HADOOP : Basic Architecture (Hadoop 2.x)

Apache Hadoop has earned quite a traction in recent past. It is a framework for processing of large datasets in a distributed computing environment.
All this started back in 2003 when Google released it’s paper on Google File System. Later the Hadoop project started taking that as a blueprint and it has reached here today.
Hadoop 1.x had quite a different structure and had certain limitations, which has been addressed in Hadoop 2.x versions with a different architecture with different components to enable more reliable, distribute, parallel processing of Big Data.

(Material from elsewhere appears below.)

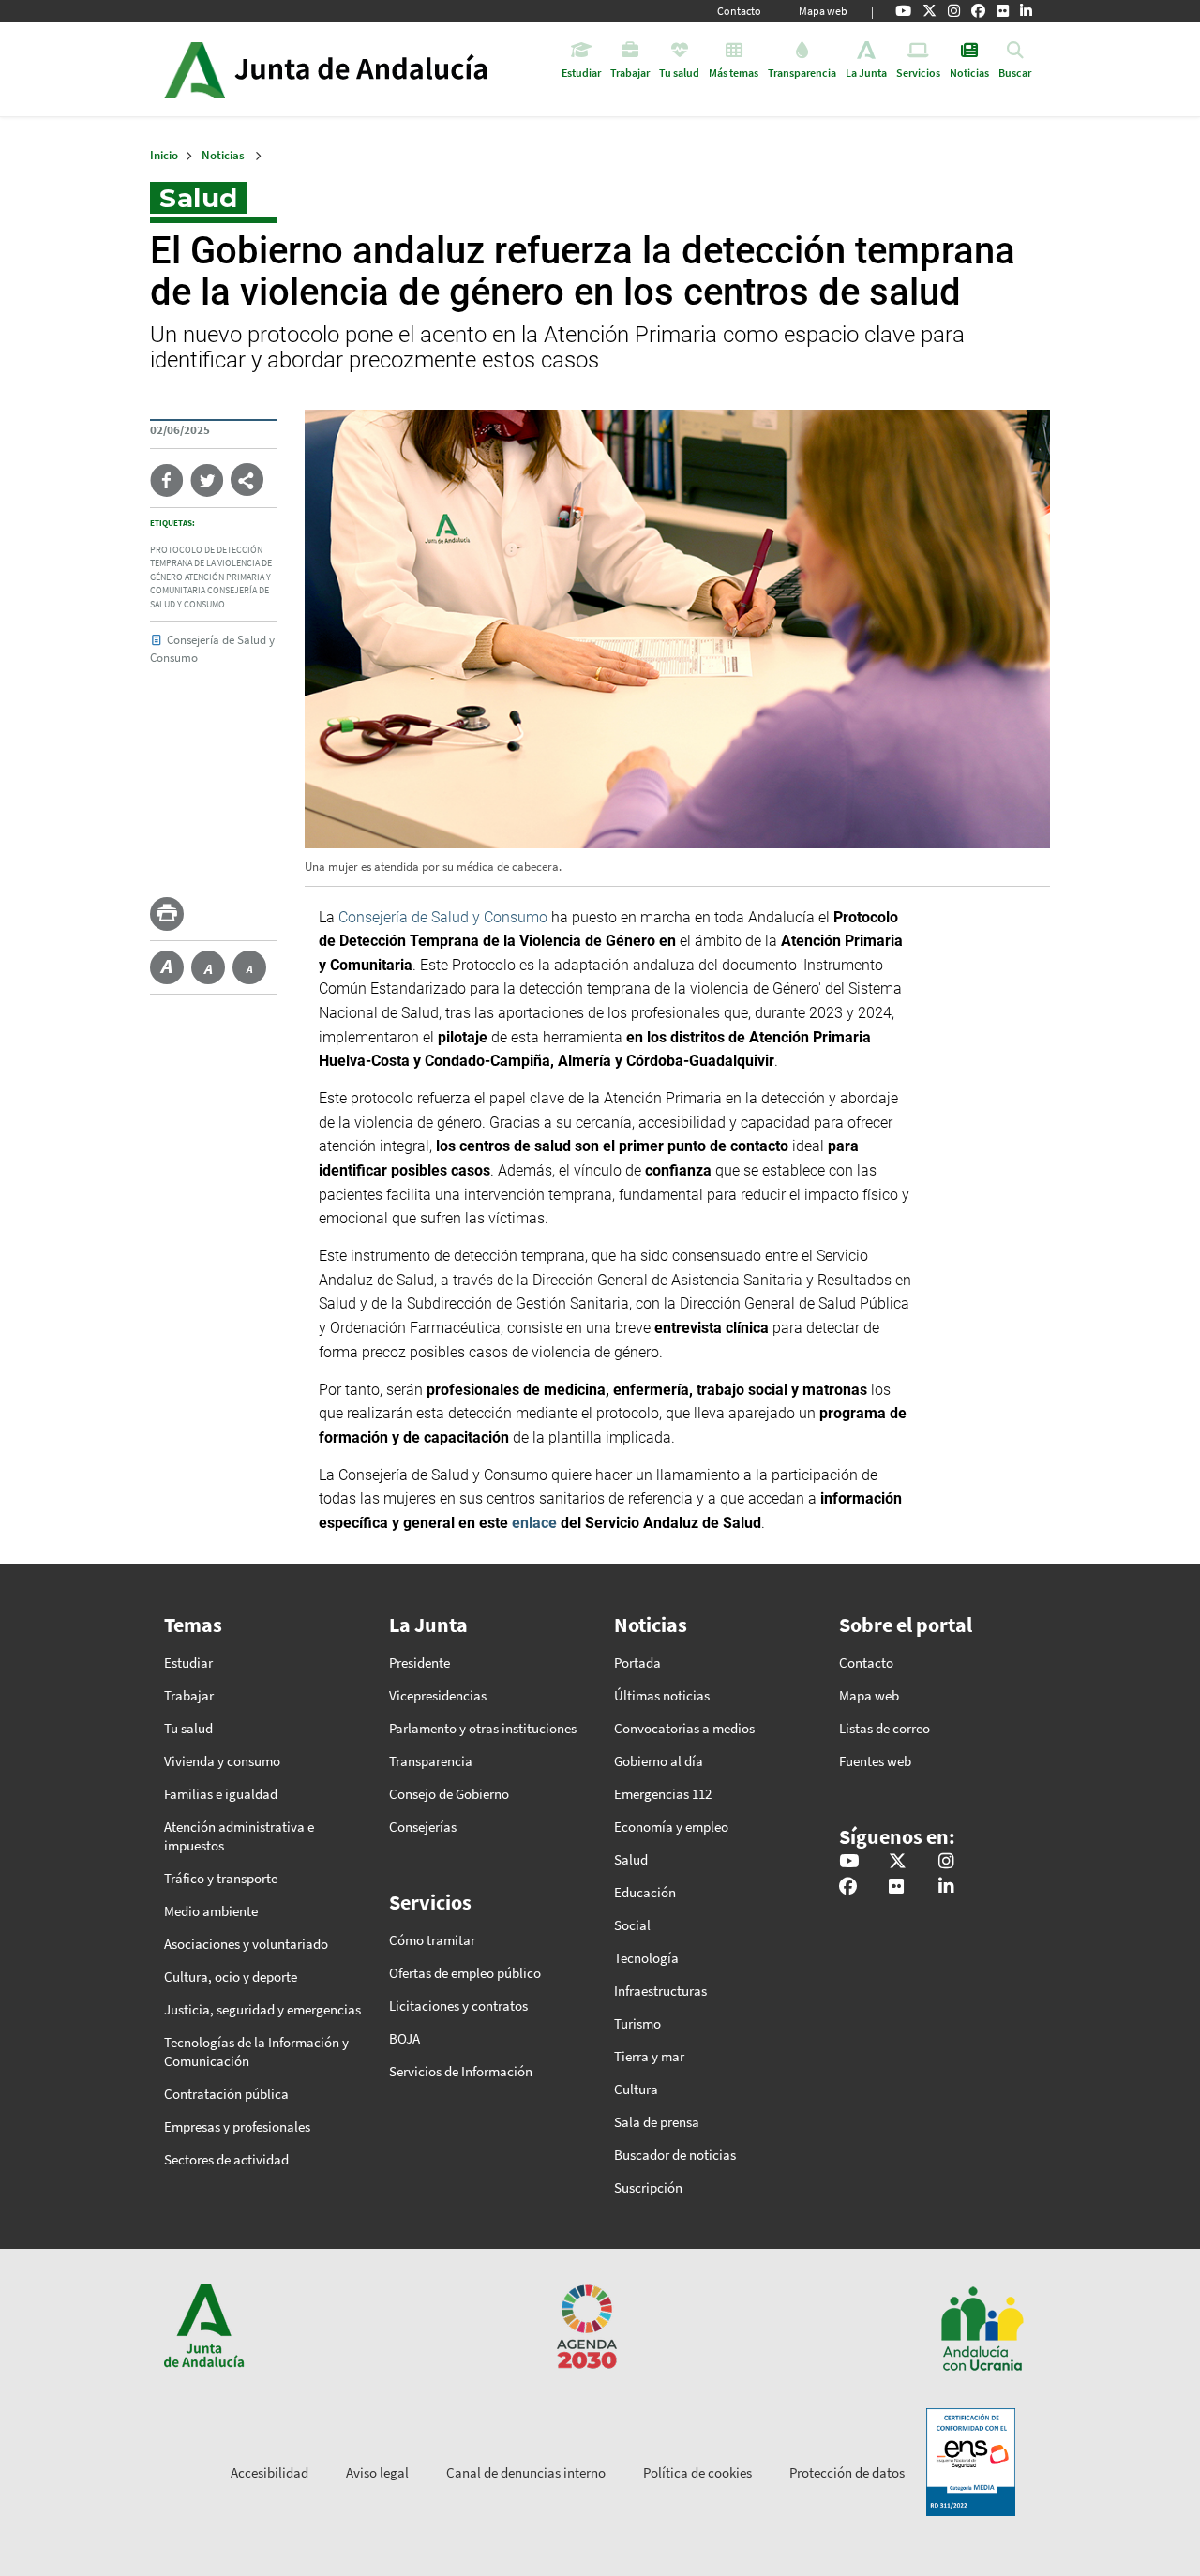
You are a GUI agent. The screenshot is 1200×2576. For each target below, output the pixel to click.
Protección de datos (847, 2472)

Hadoop comprises of 2 main core components:
HDFS (Hadoop Disributed File System) — Storage Unit
YARN (Yet Another Resource Negotiator) — Processing Unit

HDFS
HDFS comprises of 3 components.
Name Node
Name Node is the ‘master’ component of HDFS system. It stores the metadata of HDFS, which is essentially the directory tree of the files in HDFS and a track of all the files across the cluster.
Name node does not store the actual data. It knows the list of blocks and locations for any given file.
When name node is down, the cluster itself is considered down as the cluster becomes inaccessible.
It stores fsimage(snapshot of filesystem at start-up) and editlogs(sequence of changes made to filesystem after start-up).
Secondary Name Node
Secondary Name node is NOT a backup name node as the name might suggest. It is more of an assistive node.
It is responsible for taking checkpoints of the file system metadata present in namenode. It does this by checkpointing fsimage. It gets the edit logs from name node in regular intervals and creates the checkpoint. Then it copies this fsimage back to name node.
Name node uses this fsimage in next start-up so that it reduces start-up time.
Data Node
This is where the actual data is stored. Name node keeps track of each block that is stored in these data nodes. It is also known as the ‘slave’.
When it starts up, it announces it’s presence to name node and also the data blocks it is responsible for. This is the workhorse of Hadoop HDFS.
YARN
YARN comprises of 2 components:
Resource Manager
Resource Manager is responsible for taking inventory of available resources and run critical services, most critical of which is the Scheduler.
The scheduler allocates resources. It negotiates the available resources in the cluster and manages the distributed processing. It works along with the Node Manager to attain this.
Node Manager
Node manager acts as the ‘slave’ to the Resource Manager.
It keeps track of the tasks and jobs that are being deployed to the data nodes. It helps Resource manager in keeping track of available space, processing power. Memory, bandwidth etc. so that tasks can be distributed to the data nodes.